__Supplied passage__.
━━━━━━━━━━━━━━━━━━━━━━━━━━━━━━

Today in our reading of Genesis 3:21-4:7, we hear the lamentation of Adam and Eve who are driven out of the Garden of Eden because of their sin. This is the season to confess that we too have rejected the love, we have offended the righteousness, and we have turned our back on the goodness of our God. It is the time to wake up to the truth that like our first ancestors, we stand outside the gates of Paradise and must weep for what we have done.
We should lament because of the remembrance of what we once had and lost. We should be like the People of God who wept when they remembered Zion (Psalm 137:1). Likewise, we should mourn for the Garden of blessings for our homeland, for our security and protection, for our city, for closeness with the Lord, and for our Father’s house.
Lament Over the Affront to God
Yet, on a deeper level, should not merely lament for things that we once had or for the goodness of former days. Adam and Eve’s lament reached the agonizing realization that they had offended the source of their blessings. Their disobedience had broken their relationship with their Creator, Benefactor, Guide, and Protector. They left the Garden estranged, alienated, and distant from the Giver of Life. From then on, the story of the human race would be the story of the desperate quest to overcome this rupture of the relationship between the human and the divine.
The Most Profound Lament
The realization of our most grievous fault should cut like a knife into our souls. We should say with the Palam of David, “Against You, You only, have I sinned, And done this evil in Your sight” (Psalm 50 (51):4). We have not plumed the depths of repentance until we have come to this basic lament. Sin separates us from the Holy, Righteous, and Merciful God. Therefore, true repentance means that we “Seek the Lord while He may be found, Call upon Him while He is near” (Isaiah 55:6). Nothing in all creation compares to the glory, goodness, and greatness of God. Thus, the most profound lament is not for the loss of anything but the Creator Himself.

━━━━━━━━━━━━━━━━━━━━━━━━━━━━━━

__Data to examine__.
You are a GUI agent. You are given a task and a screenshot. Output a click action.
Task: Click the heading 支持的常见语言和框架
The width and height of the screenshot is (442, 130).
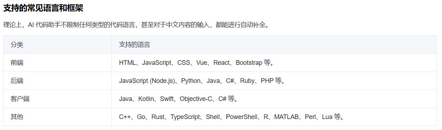click(x=43, y=8)
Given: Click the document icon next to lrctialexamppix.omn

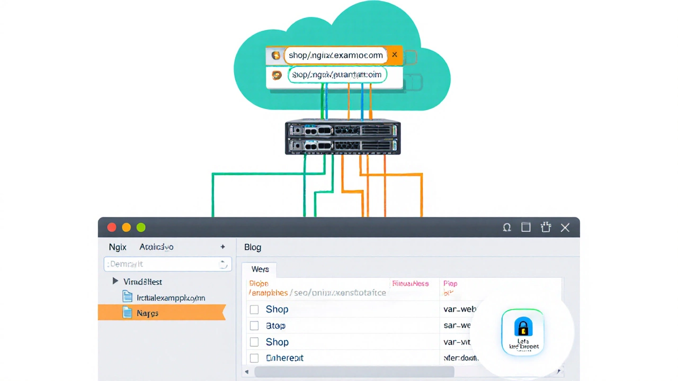Looking at the screenshot, I should pos(127,297).
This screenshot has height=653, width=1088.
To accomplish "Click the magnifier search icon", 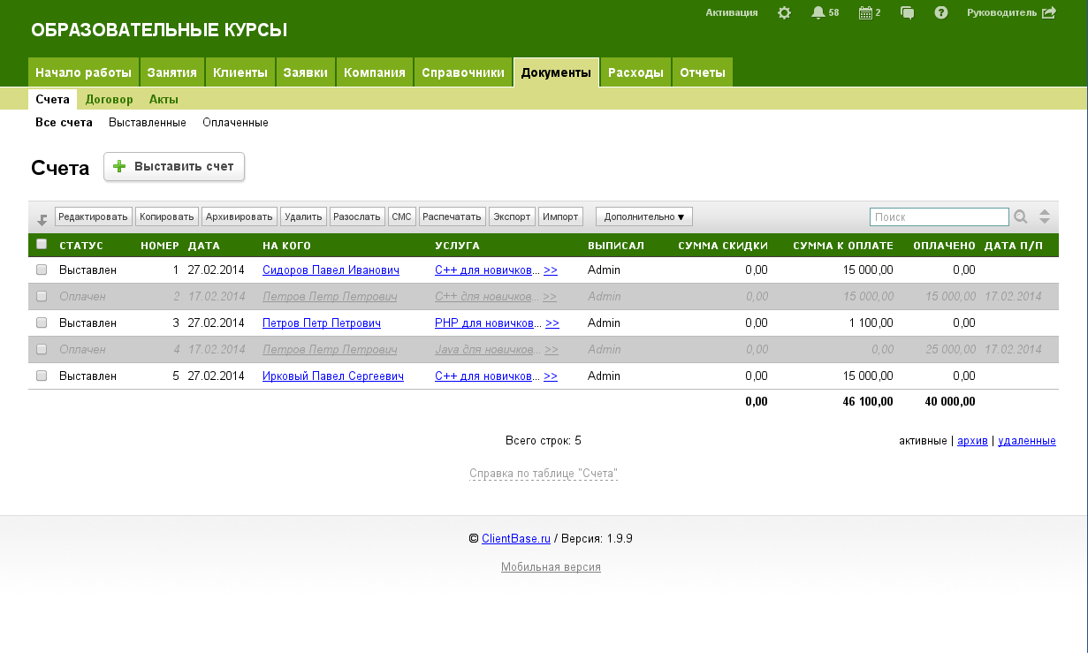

━━━━━━━━━━━━━━━━━━━━━━━━━━━━━━

Answer these from the reflection on lament:
(a) Which Genesis reading does it begin with?
(b) Which psalm does it cite for the People of God weeping when they remembered Zion?
(c) What does it say the most profound lament is for?
The items play no part in what comes next.

(a) Genesis 3:21-4:7
(b) Psalm 137:1
(c) The Creator Himself, not the loss of anything